▸ **Source material**:

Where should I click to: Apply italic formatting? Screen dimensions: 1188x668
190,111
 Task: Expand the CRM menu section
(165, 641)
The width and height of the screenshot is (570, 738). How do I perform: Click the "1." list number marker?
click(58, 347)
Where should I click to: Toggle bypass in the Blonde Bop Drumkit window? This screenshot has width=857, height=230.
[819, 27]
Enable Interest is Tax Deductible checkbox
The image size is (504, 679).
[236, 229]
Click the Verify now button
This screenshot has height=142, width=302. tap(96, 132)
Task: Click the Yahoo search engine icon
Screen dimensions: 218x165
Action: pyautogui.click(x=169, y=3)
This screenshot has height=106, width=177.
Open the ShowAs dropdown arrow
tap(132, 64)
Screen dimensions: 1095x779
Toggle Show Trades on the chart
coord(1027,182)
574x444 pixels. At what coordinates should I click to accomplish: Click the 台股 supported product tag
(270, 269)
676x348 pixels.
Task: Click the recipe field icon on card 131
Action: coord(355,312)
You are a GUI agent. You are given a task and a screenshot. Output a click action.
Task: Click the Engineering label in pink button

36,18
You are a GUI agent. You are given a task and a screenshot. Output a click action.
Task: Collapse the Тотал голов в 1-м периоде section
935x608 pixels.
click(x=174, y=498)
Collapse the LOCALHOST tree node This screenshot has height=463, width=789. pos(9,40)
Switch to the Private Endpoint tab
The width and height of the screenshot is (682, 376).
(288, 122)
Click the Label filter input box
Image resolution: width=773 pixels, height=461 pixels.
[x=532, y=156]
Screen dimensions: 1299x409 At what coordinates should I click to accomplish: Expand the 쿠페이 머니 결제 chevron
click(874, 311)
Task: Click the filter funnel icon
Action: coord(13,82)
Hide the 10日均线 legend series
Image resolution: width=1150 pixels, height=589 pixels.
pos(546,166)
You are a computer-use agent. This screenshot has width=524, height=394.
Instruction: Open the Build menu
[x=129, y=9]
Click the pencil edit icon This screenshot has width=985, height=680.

▸ **Work instructions**:
Take the entries above and write them out again unchanged.

▸ **Solution for this problem**:
Where should I click to: Apply italic formatting? Screen dimensions: 1188x668
190,111
 Task: Expand the CRM menu section
(165, 641)
The width and height of the screenshot is (570, 738). How do I perform: Click the "1." list number marker?
click(58, 347)
Where should I click to: Toggle bypass in the Blonde Bop Drumkit window? This screenshot has width=857, height=230.
[819, 27]
Enable Interest is Tax Deductible checkbox
The image size is (504, 679).
[236, 229]
Click the Verify now button
This screenshot has height=142, width=302. tap(96, 132)
Task: Click the Yahoo search engine icon
Screen dimensions: 218x165
Action: pyautogui.click(x=169, y=3)
This screenshot has height=106, width=177.
Open the ShowAs dropdown arrow
tap(132, 64)
Screen dimensions: 1095x779
Toggle Show Trades on the chart
coord(1027,182)
574x444 pixels. At what coordinates should I click to accomplish: Click the 台股 supported product tag
(270, 269)
676x348 pixels.
Task: Click the recipe field icon on card 131
Action: coord(355,312)
You are a GUI agent. You are given a task and a screenshot. Output a click action.
Task: Click the Engineering label in pink button

36,18
You are a GUI agent. You are given a task and a screenshot. Output a click action.
Task: Collapse the Тотал голов в 1-м периоде section
935x608 pixels.
click(x=174, y=498)
Collapse the LOCALHOST tree node This screenshot has height=463, width=789. pos(9,40)
Switch to the Private Endpoint tab
The width and height of the screenshot is (682, 376).
(288, 122)
Click the Label filter input box
Image resolution: width=773 pixels, height=461 pixels.
[x=532, y=156]
Screen dimensions: 1299x409 At what coordinates should I click to accomplish: Expand the 쿠페이 머니 결제 chevron
click(874, 311)
Task: Click the filter funnel icon
Action: coord(13,82)
Hide the 10日均线 legend series
Image resolution: width=1150 pixels, height=589 pixels.
pos(546,166)
You are a computer-use agent. This screenshot has width=524, height=394.
Instruction: Open the Build menu
[x=129, y=9]
Click the pencil edit icon This screenshot has width=985, height=680.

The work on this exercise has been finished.